Full Text
CYBERNETICS AND THE THEORY OF REGULATION
V. I. BRYZGALOV, I. I. PYATETSKII-SHAPIRO, M. L. SHIK
ON A TWO-LEVEL MODEL OF INTERACTION OF AUTOMATA
(Presented by Academician M. V. Keldysh on 5 IX 1964)
The work is devoted to the consideration of a system consisting of automata, the game interaction among which is corrected by a certain device. This device changes the system of interaction of the automata so that the behavior of the automata in the game will be prescribed.
The principal difficulty that arises here is the following. The time over which the average fraction of automata performing a given action (behavior) is reliably established, for any specified and fixed interaction, is very large. Thus, for \(N = 50\) this time is of the order of \(10^5\)—\(10^6\) periods of the game (see \((^{8-10})\)). At present it is shown that one can correct the system of interaction within several tens of periods. Of course, each time the behavior of the aggregate of \(N\) automata corresponds very inaccurately to the prescribed system of interaction, but on the average the correspondence proves to be sufficiently exact. We note that only thanks to such a procedure is it possible to solve the problem in an acceptable time (\(10^3\)—\(10^4\) periods).
The method of controlling interaction investigated on the model may be useful in considering the regulation of the activity of homogeneous neuronal systems, in particular, the motor units of a muscle \((^4)\).
In the present work the results of modeling on a computer are presented. It is of considerable interest to construct a general mathematical theory of correction of a system of interaction and, in particular, an analytical consideration of the model described below.
Let us pass to a detailed description of the model. Let \(A_1,\ldots,A_N\) be automata having two actions, 0 and 1. Two signals arrive at the input of each, which we shall conventionally call a win and a loss. These automata participate in a game \((^1)\). At each period of the game the automaton \(A_l\) \((1 \le l \le N)\) wins with probability \(p(\varepsilon_l,k)\), where \(\varepsilon_l\) is the action that the automaton made in the preceding period, and \(k\) is the number of automata that made action 1 in the preceding period \((^{1-3})\). The numbers \(p(\varepsilon,k)\), \(\varepsilon = 0,1;\ 0 \le k \le N\), determine the game interaction of the automata. Such a game is called symmetric. The work \((^8)\) is devoted to modeling such a game on a computer.
In the work the behavior is considered of a system consisting of \(N\) automata with linear tactics, participating in the described game, and of a device B, which changes the game interaction, i.e. the set of numbers \(p(\varepsilon,k)\) (only such sets were considered that \(p(0,k) + p(1,k) = 1\) for all \(k\), and \(0.2 \le p(0,k) \le 0.8\)), depending on the behavior of the automata in the game. The task of device B consists in producing such an interaction under which the average number of automata performing action 1 is equal to a previously specified number \(\theta_0\). The operation of device B proceeds as follows. At the initial moment \(p(0,k) = 0.5,\ 0 \le k \le N\). Device B simultaneously changed by \(h\) the \(v\) adjacent numbers \(p(0,k)\). After this the automata were given the opportunity to play \(\tau\) periods, and the average fraction of automata \(\theta_\tau\), performing during \(\tau\)

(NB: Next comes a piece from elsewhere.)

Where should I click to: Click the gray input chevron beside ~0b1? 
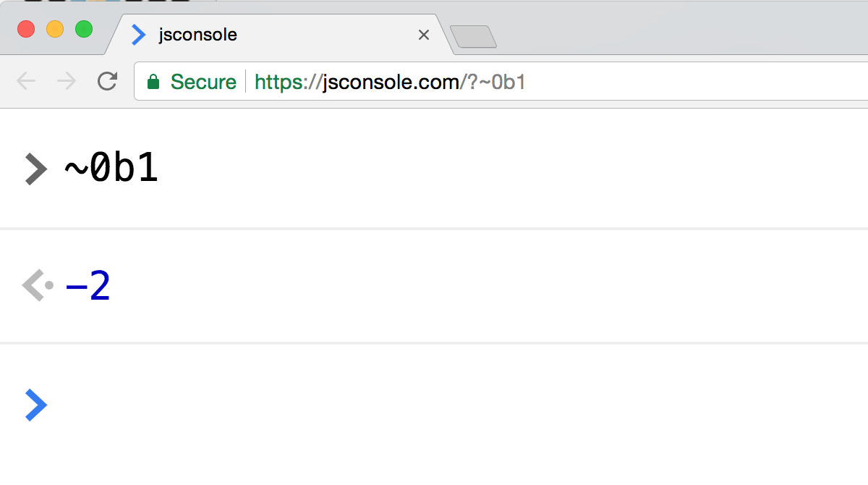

steps, action 1. According to the value of $\theta_T$, the change in the interaction was classified as favorable, unfavorable, or indifferent. A change was called favorable if, for it, $\theta_T$ was closer to the prescribed $\theta_0$ (the final effect) than the preceding $\theta_T$. If $\theta_T$ differed little from the preceding one, the change was called indifferent. Otherwise it was called unfavorable. A favorable change of the numbers $p(o,k)$ was retained and, if possible, an additional change in the same direction was made. If a change in the same direction was no longer possible, while the desired interaction had not yet been found, then device B changed $p(o,k)$ for $k_0+\nu \leq k < k_0+2\nu$. From an indifferent change device B refused, and passed to the next value of $k$. In the case of an unfavorable change, device B refused it and made a change of $p(o,k)$ $(k_0 \leq k < k_0+\nu)$ in the other direction.
Experience in modeling the game of automata on a digital computer showed that stable average characteristics are obtained only for a sufficiently large number of steps of the game (of the order of $10^4$–$10^5$ steps when the number of automata is $\sim 50$). On the other hand, the number of changes of the game interaction must be, on average, no less than several tens. Thus, with such a method of searching for a solution, $\sim 10^6$ steps would be required.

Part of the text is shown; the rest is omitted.